## Instructions for the task
Please return every line of the records below that holds the word "computer".

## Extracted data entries
################

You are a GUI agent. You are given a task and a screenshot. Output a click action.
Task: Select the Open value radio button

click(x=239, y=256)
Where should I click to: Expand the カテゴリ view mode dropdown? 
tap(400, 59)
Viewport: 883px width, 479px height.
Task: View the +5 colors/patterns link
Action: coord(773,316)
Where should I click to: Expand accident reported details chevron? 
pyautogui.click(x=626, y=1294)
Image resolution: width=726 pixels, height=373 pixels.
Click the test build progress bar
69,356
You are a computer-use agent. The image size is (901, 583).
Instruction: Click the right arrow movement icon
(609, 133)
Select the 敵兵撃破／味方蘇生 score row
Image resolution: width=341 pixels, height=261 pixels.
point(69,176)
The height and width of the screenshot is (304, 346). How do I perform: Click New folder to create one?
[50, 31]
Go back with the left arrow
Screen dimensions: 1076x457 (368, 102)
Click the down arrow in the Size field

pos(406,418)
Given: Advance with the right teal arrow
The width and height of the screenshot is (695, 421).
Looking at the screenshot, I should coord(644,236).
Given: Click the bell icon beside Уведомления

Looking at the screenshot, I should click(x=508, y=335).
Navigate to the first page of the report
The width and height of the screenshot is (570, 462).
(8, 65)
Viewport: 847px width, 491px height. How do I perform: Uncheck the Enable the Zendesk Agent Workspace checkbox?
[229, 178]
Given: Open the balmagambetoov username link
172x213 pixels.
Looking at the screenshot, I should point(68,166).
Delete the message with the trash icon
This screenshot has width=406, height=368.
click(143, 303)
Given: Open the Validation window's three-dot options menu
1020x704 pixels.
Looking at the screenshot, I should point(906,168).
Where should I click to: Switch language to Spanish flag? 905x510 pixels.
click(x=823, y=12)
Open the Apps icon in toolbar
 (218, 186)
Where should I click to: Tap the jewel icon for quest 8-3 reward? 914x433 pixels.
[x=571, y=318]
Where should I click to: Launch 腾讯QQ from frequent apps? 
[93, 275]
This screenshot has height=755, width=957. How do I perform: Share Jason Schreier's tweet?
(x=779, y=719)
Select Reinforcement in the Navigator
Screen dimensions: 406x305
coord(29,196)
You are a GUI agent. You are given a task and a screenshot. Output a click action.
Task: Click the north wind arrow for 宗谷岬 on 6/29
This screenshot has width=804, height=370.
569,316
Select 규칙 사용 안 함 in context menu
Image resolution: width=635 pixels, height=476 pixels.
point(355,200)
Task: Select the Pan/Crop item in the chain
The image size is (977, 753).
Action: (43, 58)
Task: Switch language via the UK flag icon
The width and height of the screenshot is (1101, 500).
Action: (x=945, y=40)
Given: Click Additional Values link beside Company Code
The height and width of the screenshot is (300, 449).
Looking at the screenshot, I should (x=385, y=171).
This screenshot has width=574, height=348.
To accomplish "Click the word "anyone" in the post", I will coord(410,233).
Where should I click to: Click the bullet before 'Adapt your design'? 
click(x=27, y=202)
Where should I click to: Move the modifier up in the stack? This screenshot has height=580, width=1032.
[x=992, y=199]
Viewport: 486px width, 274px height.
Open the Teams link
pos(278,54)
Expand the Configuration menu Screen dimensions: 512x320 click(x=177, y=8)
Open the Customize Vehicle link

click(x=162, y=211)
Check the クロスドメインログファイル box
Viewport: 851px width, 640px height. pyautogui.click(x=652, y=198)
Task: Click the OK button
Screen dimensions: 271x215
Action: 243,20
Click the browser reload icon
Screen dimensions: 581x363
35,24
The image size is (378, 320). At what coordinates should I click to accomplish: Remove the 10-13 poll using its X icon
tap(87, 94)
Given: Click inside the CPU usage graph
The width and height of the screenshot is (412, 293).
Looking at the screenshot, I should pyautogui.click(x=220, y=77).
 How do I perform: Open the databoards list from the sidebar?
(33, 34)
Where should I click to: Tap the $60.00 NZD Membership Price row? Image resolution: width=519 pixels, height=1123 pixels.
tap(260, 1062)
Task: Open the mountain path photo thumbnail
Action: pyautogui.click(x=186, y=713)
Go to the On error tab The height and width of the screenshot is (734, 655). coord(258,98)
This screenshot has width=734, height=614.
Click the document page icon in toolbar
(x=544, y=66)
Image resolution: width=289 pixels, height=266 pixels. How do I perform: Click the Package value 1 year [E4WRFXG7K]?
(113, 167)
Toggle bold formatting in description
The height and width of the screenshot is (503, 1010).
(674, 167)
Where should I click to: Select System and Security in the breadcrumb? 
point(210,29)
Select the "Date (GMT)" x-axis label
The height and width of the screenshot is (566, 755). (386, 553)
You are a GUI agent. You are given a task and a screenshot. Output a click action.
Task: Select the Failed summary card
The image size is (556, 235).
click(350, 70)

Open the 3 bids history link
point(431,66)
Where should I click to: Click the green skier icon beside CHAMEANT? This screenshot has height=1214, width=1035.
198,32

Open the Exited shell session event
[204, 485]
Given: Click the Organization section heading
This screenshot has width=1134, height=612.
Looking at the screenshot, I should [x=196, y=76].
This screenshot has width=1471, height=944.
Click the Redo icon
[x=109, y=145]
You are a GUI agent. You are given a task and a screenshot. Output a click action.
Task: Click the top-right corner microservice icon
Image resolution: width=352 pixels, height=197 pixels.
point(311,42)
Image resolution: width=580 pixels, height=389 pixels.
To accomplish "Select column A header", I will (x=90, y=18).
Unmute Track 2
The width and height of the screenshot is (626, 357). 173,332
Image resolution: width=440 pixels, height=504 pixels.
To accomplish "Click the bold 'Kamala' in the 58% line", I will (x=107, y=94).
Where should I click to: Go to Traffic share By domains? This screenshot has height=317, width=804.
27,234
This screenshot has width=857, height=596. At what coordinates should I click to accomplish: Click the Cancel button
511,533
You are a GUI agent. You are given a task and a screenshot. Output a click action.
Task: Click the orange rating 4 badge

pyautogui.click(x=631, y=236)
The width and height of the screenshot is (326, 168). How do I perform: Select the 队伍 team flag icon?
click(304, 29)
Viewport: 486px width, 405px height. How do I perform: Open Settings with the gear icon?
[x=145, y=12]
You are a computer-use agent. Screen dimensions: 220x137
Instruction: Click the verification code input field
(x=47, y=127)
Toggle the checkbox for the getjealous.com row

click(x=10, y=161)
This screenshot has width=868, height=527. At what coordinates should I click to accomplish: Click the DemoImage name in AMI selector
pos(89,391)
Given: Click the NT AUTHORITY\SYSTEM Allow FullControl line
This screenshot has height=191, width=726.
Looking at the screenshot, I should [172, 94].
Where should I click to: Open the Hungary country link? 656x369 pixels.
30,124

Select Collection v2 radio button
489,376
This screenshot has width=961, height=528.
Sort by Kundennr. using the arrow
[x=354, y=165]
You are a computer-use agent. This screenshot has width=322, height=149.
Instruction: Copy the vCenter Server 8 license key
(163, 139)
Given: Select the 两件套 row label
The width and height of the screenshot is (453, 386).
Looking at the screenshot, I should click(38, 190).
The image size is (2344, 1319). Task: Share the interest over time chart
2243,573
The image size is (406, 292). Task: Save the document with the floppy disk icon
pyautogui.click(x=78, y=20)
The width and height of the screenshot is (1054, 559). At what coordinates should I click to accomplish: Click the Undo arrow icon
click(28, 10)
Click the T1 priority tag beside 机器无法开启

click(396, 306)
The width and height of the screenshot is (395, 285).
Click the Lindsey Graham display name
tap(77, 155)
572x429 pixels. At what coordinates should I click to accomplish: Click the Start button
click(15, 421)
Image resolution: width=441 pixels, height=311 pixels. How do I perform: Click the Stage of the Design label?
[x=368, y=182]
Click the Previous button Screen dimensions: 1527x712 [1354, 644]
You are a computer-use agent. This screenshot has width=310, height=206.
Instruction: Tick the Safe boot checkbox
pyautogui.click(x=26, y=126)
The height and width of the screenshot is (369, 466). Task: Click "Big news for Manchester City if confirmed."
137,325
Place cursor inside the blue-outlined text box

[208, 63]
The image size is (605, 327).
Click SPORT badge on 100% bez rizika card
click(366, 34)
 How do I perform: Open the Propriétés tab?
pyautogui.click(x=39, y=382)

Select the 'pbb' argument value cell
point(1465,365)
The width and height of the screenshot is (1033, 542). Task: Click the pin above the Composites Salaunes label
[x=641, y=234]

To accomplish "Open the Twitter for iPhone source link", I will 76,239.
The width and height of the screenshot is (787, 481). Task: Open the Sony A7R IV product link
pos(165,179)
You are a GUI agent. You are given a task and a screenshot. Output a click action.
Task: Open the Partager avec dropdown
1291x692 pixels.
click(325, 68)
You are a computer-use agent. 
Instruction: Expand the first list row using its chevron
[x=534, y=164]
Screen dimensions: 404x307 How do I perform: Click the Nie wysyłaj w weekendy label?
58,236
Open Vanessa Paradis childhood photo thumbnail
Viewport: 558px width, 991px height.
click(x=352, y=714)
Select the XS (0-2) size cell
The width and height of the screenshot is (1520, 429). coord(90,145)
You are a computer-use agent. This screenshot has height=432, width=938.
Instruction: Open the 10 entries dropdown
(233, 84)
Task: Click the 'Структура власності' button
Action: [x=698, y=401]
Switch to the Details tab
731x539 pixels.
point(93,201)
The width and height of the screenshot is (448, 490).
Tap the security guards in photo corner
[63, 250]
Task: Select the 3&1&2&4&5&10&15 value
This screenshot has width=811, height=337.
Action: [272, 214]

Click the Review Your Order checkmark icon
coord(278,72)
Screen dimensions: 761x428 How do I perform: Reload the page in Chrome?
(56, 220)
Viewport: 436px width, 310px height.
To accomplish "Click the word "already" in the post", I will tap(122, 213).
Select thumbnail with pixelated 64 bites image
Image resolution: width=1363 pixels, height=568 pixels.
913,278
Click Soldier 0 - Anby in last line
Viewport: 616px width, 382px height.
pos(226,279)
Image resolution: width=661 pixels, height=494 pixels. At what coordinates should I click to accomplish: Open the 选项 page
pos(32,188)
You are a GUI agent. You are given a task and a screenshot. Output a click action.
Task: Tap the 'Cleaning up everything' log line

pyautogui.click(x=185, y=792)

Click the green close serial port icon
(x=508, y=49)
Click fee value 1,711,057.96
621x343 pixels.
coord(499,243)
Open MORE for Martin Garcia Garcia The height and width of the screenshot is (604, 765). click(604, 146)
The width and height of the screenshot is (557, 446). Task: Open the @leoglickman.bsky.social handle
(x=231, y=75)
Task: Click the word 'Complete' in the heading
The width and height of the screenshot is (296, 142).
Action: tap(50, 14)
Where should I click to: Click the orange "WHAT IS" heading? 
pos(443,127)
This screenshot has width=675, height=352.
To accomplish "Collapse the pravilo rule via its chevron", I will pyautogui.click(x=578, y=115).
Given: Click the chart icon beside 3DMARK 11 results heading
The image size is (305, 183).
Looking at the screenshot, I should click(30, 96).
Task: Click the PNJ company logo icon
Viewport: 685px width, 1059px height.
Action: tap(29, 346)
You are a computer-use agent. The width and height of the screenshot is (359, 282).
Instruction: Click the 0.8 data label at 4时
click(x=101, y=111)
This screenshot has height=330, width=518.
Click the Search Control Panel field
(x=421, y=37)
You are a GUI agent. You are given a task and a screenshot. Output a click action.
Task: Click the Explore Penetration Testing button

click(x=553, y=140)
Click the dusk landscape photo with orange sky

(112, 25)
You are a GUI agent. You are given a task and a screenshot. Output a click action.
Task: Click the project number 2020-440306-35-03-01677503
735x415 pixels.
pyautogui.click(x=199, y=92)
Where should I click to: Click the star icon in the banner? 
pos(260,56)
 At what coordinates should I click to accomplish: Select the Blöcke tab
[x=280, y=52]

################

## Answer box
You are a computer-use agent. The image size is (901, 583).
You are a computer-use agent. Screen dimensions: 220x137
You are a computer-use agent. This screenshot has width=322, height=149.
You are a computer-use agent. This screenshot has width=310, height=206.
You are a computer-use agent. 
You are a computer-use agent. This screenshot has height=432, width=938.
You are a computer-use agent. The width and height of the screenshot is (359, 282).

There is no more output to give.